BILL BRUFORD - Zwischen Jazz und Rock, Rationalität und Leidenschaft

BILL BRUFORD - Zwischen Jazz und Rock, Rationalität und Leidenschaft

Wollte man einen Kronzeugen für die Geschichte des britischen Progrock von den späten 1960ern bis in die 2000er-Jahre benennen, wäre dafür wohl niemand besser geeignet als Bill Bruford. Die Liste der Bands, in denen er mitwirkte, liest sich wie ein Who’s who der kreativen Speerspitze des Genres. Mit der 6-CD-Kollektion „Making A Song And Dance“ (BMG/Warner) blickt der Ausnahmemusiker nun auf seine gesamte Laufbahn zurück.

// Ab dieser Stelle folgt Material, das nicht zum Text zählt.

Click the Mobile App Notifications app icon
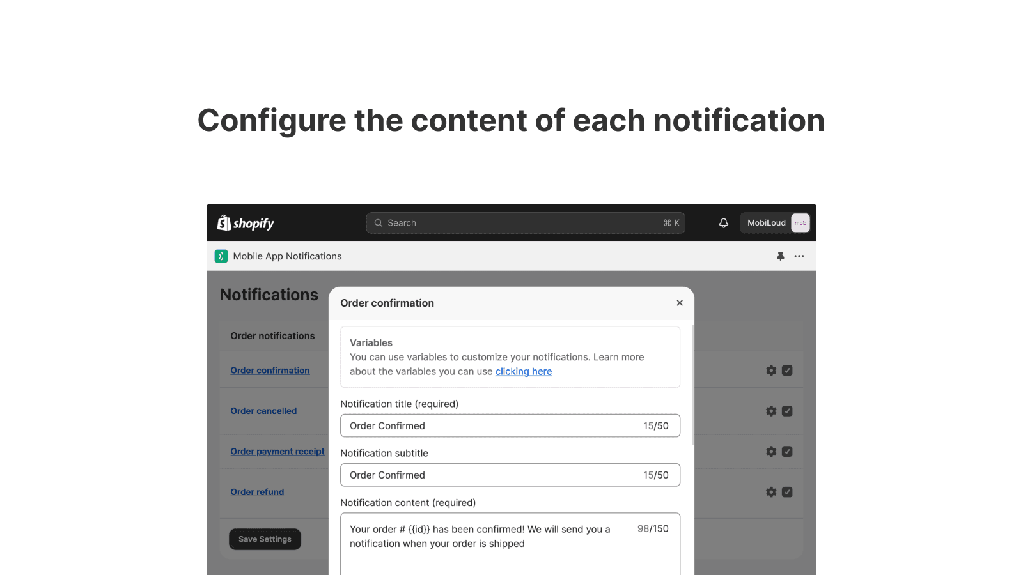This screenshot has width=1023, height=575. 221,256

Bill Brufords Wirken bei Yes, King Crimson, U. K., Genesis, Gong und nicht zuletzt in seinen eigenen Bands Bruford und Earthworks summiert sich zu einer erstaunlichen Lebensleistung. Von Anfang an verstand sich der mittlerweile 73-Jährige, der mit nicht ganz 60 Jahren seine Karriere als aktiver Musiker beendete, dabei als Gestalter, was in der retrospektiven Zusammenstellung gut zu erkennen ist – denn ebendies ist das Element, das alle Tracks miteinander verbindet. 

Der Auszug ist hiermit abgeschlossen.